(Records from a data source)
——————
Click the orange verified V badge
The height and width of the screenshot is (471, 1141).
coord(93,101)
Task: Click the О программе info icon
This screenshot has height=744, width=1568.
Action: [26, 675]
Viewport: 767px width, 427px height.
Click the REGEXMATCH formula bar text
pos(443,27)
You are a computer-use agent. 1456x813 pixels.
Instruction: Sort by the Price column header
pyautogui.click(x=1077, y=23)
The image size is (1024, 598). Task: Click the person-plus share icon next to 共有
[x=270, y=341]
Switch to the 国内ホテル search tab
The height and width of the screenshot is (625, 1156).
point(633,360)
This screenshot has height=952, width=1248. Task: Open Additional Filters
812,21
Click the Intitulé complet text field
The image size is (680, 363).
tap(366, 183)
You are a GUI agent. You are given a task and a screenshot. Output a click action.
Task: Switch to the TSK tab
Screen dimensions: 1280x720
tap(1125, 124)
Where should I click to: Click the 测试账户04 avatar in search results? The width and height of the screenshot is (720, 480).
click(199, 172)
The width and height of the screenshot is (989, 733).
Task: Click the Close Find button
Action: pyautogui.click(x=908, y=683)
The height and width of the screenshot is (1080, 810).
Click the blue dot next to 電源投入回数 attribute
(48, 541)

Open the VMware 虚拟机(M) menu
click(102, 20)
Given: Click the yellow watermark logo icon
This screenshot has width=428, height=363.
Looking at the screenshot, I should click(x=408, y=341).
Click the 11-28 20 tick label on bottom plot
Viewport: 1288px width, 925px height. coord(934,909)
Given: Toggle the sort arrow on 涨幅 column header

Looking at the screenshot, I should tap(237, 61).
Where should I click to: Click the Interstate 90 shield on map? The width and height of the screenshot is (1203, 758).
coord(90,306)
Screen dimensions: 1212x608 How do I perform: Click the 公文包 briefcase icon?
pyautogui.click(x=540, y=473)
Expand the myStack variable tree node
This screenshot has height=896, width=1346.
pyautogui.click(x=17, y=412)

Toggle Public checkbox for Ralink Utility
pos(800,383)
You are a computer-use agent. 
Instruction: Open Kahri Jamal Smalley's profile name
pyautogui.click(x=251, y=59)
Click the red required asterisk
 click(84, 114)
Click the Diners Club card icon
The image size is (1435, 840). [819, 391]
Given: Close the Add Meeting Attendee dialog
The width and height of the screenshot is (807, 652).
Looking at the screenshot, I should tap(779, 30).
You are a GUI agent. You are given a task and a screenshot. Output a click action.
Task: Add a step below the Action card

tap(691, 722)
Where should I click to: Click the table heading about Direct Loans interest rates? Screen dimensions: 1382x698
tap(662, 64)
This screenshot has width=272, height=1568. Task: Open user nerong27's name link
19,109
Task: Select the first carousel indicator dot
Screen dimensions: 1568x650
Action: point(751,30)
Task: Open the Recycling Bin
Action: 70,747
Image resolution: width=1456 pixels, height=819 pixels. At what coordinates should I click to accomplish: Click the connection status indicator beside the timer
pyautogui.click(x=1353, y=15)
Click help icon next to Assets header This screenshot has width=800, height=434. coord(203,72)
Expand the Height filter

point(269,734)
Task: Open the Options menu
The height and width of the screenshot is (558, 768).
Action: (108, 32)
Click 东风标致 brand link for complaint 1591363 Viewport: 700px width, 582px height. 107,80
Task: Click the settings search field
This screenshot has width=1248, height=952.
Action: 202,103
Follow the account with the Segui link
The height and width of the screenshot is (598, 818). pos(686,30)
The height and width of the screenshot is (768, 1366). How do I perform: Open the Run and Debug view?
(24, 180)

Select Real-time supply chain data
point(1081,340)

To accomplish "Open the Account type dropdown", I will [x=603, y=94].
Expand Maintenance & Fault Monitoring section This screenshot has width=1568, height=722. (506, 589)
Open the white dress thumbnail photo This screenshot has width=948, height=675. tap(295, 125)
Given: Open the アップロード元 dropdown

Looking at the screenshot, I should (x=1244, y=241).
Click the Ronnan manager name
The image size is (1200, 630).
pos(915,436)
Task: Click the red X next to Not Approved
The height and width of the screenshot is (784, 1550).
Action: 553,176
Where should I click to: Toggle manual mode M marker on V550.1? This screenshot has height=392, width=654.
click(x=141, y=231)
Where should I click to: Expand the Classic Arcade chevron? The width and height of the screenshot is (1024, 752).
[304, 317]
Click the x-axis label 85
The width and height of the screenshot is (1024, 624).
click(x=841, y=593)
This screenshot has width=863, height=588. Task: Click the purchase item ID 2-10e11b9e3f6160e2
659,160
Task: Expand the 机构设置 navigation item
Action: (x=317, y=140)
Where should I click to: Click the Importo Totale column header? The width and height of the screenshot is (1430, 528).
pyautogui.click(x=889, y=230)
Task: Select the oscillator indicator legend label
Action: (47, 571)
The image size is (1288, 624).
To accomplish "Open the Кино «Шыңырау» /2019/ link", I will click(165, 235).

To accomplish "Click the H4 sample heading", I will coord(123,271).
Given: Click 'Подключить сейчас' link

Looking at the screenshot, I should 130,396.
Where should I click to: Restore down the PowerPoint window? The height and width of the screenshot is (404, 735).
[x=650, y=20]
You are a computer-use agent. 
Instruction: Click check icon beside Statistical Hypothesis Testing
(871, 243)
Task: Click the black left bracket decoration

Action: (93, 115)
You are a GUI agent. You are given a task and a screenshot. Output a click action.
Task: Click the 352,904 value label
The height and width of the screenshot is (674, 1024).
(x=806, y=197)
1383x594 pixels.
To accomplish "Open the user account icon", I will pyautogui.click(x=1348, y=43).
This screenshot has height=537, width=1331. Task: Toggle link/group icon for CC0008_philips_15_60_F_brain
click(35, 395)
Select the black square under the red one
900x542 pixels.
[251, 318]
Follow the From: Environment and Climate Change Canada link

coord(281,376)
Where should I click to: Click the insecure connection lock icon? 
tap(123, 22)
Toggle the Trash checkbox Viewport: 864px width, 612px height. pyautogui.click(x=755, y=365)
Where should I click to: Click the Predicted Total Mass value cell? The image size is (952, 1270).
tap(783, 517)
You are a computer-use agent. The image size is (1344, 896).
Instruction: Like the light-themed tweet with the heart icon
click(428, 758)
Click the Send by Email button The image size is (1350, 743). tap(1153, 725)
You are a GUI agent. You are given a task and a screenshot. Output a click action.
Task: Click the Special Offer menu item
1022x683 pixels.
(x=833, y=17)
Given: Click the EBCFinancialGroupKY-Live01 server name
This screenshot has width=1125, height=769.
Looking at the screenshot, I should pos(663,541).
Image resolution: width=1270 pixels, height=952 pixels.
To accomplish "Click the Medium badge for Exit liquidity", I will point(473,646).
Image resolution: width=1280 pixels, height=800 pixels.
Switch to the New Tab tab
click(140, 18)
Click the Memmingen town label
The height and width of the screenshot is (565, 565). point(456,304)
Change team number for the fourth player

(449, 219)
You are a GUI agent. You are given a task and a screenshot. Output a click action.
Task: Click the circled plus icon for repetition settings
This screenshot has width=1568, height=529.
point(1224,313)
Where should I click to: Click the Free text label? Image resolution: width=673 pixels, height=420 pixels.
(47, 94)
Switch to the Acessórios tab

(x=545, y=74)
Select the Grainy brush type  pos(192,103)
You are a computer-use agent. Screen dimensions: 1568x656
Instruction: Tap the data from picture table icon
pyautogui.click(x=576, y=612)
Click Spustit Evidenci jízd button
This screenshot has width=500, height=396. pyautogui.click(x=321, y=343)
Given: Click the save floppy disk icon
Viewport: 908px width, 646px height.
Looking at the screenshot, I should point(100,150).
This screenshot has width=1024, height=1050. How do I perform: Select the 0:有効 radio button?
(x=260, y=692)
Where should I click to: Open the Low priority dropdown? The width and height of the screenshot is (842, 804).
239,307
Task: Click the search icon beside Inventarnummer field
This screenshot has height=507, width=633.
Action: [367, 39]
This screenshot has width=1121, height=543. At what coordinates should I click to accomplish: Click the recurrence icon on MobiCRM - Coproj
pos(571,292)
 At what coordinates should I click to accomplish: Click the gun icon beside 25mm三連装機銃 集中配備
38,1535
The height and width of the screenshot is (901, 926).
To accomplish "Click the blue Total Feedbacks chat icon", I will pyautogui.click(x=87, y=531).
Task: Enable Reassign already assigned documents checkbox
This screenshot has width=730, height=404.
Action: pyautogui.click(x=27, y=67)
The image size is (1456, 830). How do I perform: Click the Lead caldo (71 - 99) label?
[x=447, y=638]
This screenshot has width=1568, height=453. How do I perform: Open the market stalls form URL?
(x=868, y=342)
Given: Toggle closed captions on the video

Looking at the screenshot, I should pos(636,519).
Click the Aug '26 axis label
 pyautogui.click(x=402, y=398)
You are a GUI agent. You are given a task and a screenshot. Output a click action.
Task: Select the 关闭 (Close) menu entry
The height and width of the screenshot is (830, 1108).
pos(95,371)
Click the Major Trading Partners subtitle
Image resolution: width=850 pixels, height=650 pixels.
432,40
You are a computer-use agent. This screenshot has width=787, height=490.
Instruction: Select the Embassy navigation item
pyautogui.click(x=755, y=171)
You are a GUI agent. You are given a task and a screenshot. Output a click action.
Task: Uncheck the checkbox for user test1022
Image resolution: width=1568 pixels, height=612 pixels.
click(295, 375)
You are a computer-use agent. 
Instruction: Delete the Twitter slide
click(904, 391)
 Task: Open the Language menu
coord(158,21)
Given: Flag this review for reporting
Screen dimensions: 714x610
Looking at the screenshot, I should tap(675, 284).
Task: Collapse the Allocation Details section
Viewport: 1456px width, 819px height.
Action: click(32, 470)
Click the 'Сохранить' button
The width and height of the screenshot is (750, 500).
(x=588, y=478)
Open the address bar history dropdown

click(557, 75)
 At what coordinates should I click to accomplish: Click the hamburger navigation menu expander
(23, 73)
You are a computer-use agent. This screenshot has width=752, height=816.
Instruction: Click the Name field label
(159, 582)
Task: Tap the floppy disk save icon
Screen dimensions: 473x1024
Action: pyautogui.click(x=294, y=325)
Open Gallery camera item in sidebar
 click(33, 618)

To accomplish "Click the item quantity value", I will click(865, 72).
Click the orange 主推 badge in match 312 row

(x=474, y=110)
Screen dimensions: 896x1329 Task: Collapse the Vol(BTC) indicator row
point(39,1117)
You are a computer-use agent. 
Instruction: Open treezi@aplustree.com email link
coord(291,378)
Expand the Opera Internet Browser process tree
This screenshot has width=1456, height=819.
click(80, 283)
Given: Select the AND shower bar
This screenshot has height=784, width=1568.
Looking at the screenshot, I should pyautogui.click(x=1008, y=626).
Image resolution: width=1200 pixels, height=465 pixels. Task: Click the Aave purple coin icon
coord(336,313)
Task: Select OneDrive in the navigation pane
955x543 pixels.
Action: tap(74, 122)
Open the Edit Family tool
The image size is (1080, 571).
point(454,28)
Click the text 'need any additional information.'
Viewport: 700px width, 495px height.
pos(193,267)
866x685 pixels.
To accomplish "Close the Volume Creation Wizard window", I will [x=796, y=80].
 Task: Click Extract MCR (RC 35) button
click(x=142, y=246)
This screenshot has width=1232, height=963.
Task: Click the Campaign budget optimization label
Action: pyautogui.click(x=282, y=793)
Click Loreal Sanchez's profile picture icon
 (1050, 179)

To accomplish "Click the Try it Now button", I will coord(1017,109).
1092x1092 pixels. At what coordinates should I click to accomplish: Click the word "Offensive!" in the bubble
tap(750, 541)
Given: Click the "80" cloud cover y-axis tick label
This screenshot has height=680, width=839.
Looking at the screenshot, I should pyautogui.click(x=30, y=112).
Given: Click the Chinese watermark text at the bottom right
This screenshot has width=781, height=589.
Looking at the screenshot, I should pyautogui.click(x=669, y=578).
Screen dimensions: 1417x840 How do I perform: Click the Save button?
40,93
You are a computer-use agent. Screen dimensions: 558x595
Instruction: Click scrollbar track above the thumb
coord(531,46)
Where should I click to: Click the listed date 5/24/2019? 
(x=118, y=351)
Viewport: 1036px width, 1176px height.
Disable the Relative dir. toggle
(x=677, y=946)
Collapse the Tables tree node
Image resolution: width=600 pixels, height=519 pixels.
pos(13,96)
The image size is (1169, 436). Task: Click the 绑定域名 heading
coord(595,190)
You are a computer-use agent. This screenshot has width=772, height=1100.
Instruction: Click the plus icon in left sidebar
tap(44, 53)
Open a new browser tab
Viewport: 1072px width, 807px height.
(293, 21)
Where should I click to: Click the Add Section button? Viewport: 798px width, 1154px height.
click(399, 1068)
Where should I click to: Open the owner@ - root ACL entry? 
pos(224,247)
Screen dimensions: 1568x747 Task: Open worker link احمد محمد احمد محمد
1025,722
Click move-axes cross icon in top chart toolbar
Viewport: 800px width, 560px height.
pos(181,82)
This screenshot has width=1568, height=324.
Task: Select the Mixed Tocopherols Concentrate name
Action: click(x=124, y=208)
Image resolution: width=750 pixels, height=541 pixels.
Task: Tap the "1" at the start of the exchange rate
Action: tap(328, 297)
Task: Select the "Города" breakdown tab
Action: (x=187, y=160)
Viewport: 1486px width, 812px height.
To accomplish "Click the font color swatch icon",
——————
Across the records above, tally the lines that contain "watermark" and return the number alone.

Result of this exercise
2